966.1
Making Trouble: Ruling Relations For Students and Teachers In Non-Academic Pathways

Friday, July 18, 2014: 3:30 PM
Room: 424
Oral Presentation
Catherine DOHERTY , Faculty of Education, Queensland University of Technology, Brisbane, Australia
In 2009, all Australian states raised the minimum age for compulsory schooling. Young people are now required to be ‘earning or learning’ until age 17. Where upper secondary schooling selected students into limited academic opportunities, now the same institutions must accommodate different sorts of students.  Alternatively, such students can attend pre-vocational programs offered in Technical and Further Education (TAFE) colleges which are more oriented towards industry, credentialing and employment.

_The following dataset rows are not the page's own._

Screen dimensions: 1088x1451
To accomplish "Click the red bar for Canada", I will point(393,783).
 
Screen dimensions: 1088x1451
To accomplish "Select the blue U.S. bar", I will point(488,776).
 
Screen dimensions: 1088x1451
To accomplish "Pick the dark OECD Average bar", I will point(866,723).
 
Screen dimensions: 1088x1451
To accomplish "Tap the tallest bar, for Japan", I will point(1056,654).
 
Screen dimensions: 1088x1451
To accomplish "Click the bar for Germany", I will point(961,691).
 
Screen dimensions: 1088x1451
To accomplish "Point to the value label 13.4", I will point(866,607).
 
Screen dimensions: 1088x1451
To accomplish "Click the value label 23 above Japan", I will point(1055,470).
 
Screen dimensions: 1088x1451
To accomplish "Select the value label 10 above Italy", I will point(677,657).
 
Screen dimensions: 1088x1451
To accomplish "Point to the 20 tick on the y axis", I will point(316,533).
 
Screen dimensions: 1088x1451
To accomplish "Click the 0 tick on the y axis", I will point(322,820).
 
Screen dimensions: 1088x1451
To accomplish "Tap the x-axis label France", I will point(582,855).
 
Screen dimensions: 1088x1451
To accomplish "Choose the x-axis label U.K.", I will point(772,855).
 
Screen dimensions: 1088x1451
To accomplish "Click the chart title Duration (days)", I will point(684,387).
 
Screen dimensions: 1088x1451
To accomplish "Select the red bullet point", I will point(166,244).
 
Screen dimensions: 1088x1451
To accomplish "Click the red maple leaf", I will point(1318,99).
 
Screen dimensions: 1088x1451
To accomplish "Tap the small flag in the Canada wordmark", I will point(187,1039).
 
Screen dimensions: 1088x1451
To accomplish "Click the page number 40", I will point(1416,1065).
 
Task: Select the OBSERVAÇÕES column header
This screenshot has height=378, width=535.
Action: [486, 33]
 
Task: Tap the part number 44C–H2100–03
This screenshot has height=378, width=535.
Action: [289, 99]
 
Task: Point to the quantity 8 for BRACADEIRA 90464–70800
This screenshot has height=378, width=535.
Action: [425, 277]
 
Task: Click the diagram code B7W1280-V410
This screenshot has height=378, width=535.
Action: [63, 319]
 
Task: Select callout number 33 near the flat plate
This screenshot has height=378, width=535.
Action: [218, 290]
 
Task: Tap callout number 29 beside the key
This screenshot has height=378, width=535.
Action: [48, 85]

The policy change has effectively grafted classrooms of a different ilk into two institutional templates. The paper will draw on a project designed to explore what kind of moral order these two institutional settings invoke when it comes to managing such students.  Originally designed as classroom ethnography, the project involved extended observations and ongoing semi-structured interviews of teachers and students in three TAFE settings and two high school sites in towns experiencing high youth unemployment. Three to four weeks were spent observing the same core English and Maths classes for sixteen year olds in non-academic pathways in each site. The project was motivated by the wish to support teachers to work productively in such classrooms with such students, under the assumption that teachers orchestrate classroom interactions. However, it became clear events in these classrooms were forcibly shaped by relations and parties above and beyond the classroom, as much as by those present.  Teachers and students were observed to both comply with, and push against, the layers of policy and institutional processes regulating their behaviours. This paper re-thinks the project through the gaze and resources of institutional ethnography, to reveal layers of policy texts, accountabilities and documentation practices that impacted on routine behaviours. By mapping the multi-nodal webs of ‘ruling relations’, it shows how both teachers and students could make trouble, and then be held accountable for this trouble.